Friday evening, groups of three journalists were able to ride in prototype Mach-Es over a 10-minute route that included the streets of Hawthorne, California—right past Tesla’s Southern California design studio, where we rode along in a Tesla Model Y earlier in the year—and both an acceleration run and a short slalom course.Green Car Reports
One of the few people to have taken a ride in Ford’s new Mustang Mach-E. What did they think?

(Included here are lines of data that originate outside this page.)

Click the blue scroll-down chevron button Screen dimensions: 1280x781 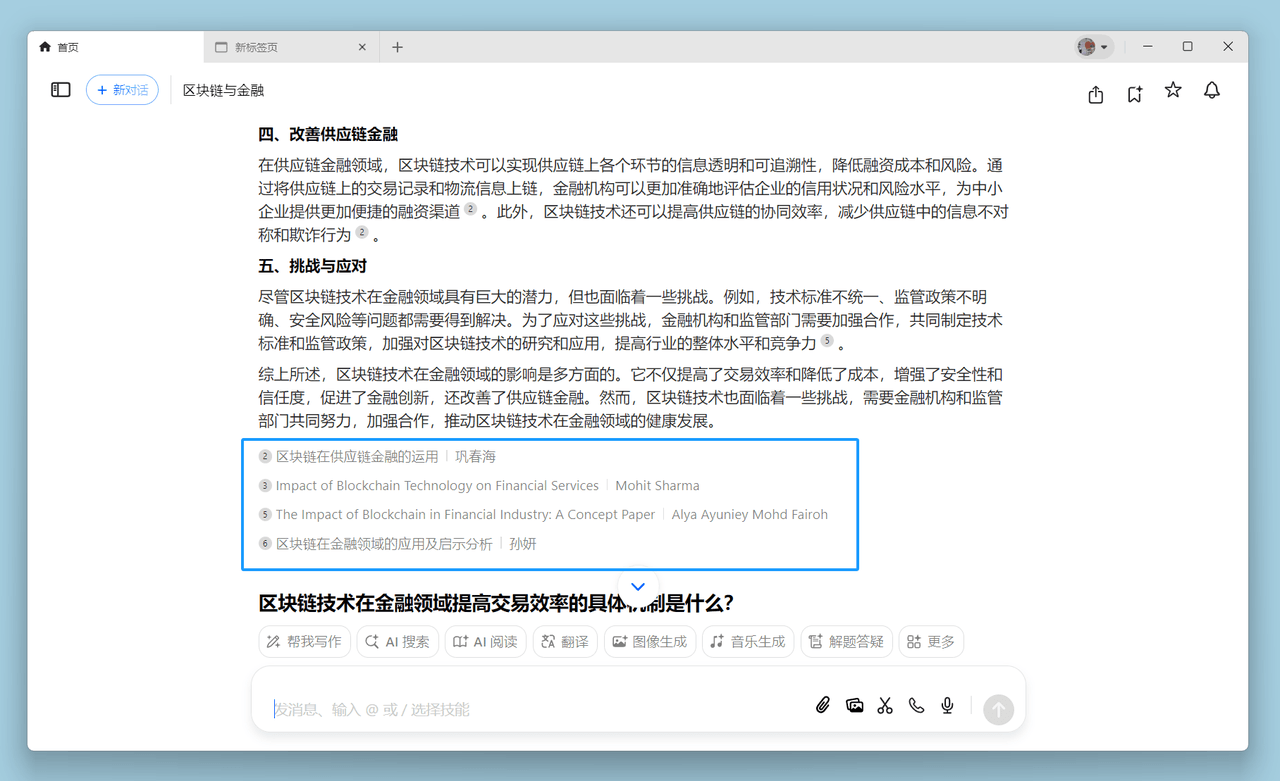pos(638,587)
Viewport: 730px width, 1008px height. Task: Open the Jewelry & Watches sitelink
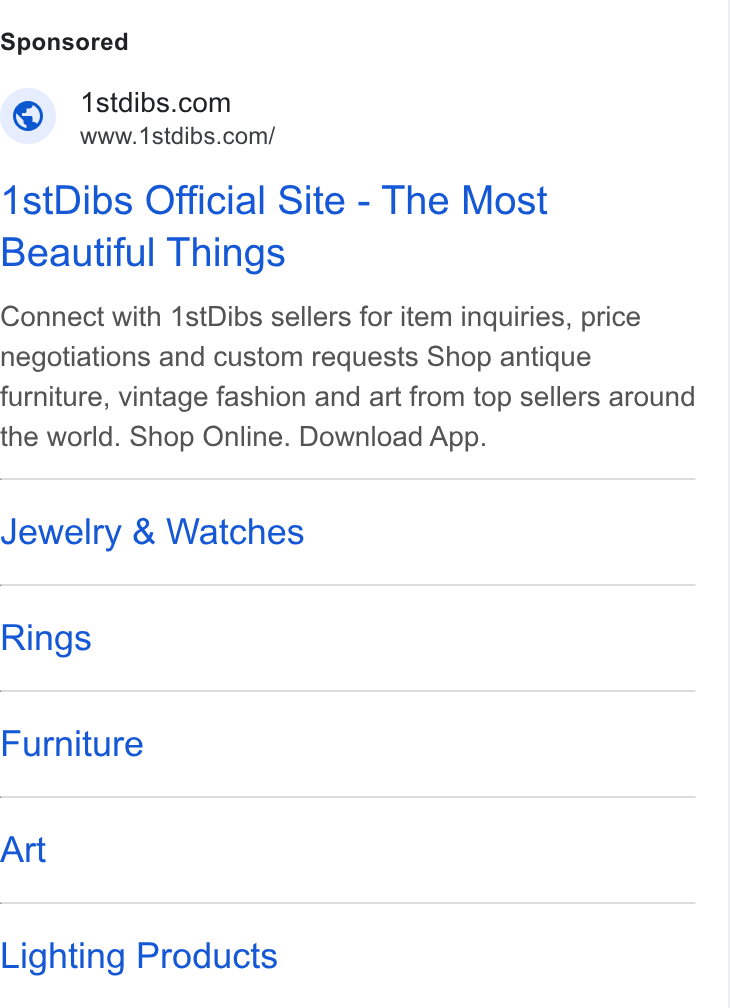click(152, 532)
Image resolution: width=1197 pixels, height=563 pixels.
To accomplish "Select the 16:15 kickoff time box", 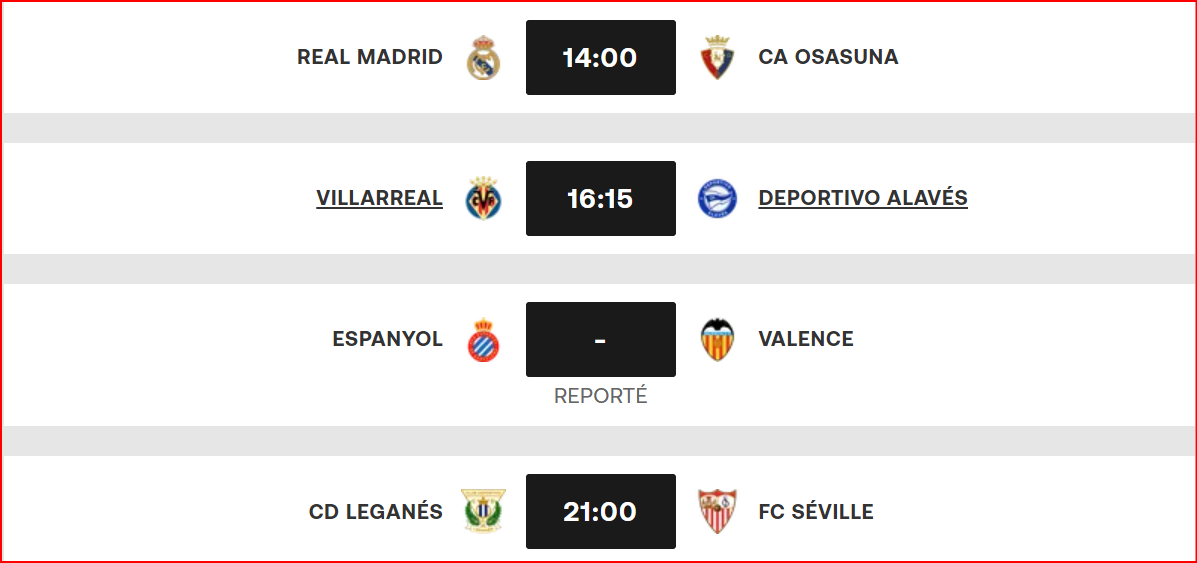I will [x=601, y=199].
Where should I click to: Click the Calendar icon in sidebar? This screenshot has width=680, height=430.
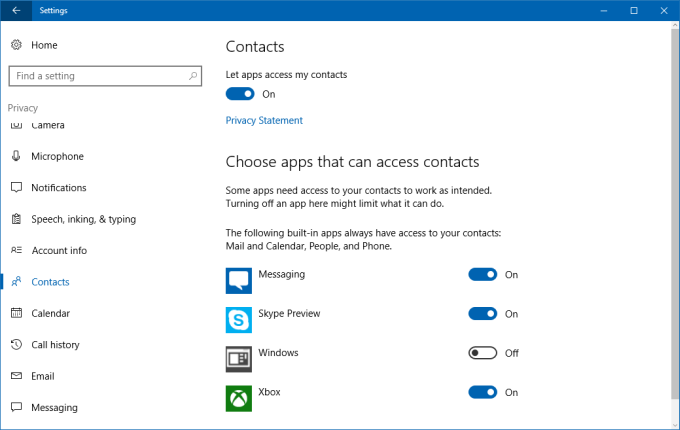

The most notable impression was that unlike some electric cars, there wasn’t the feeling of being kicked in the back when the right pedal was floored. Instead, the acceleration seemed swift, but linear and steady, rather than the instant thrust of some other performance EVs.Green Car Reports
Don’t you hate it when cars go too fast?
Noise levels inside were low, though our driver kept the amplified “Unbridled” noise-generator on, providing a kind of throaty whirring sound to underscore the car’s performance. It was less intrusive than such noises on other cars, including the Porsche Taycan we tested the day before, whose amplified noise is loud enough to be tedious and tiring. (Ford lets drivers switch off the synthetic generated sound at any time.)Green Car Reports
Seriously? More fake engine noise?
Getting into the Mach-E requires pushing a small, round, lit button that unlatches the door and pushes it clear of the frame. In front, there’s a small metal bar around which you can hook a couple of fingers to pull the door fully open. In the back, after pushing the button, you cup your fingers around the upper part of the frame next to the button and pull.Green Car Reports
Get ready to explain this to everyone who gets in your car.
Ford provided airfare, lodging, and meals to enable Internet Brands Automotive to bring you this first-person report.Green Car Reports
Imagine what someone who didn’t get a free trip to LA thinks. All kidding aside, looks like a great new EV overall.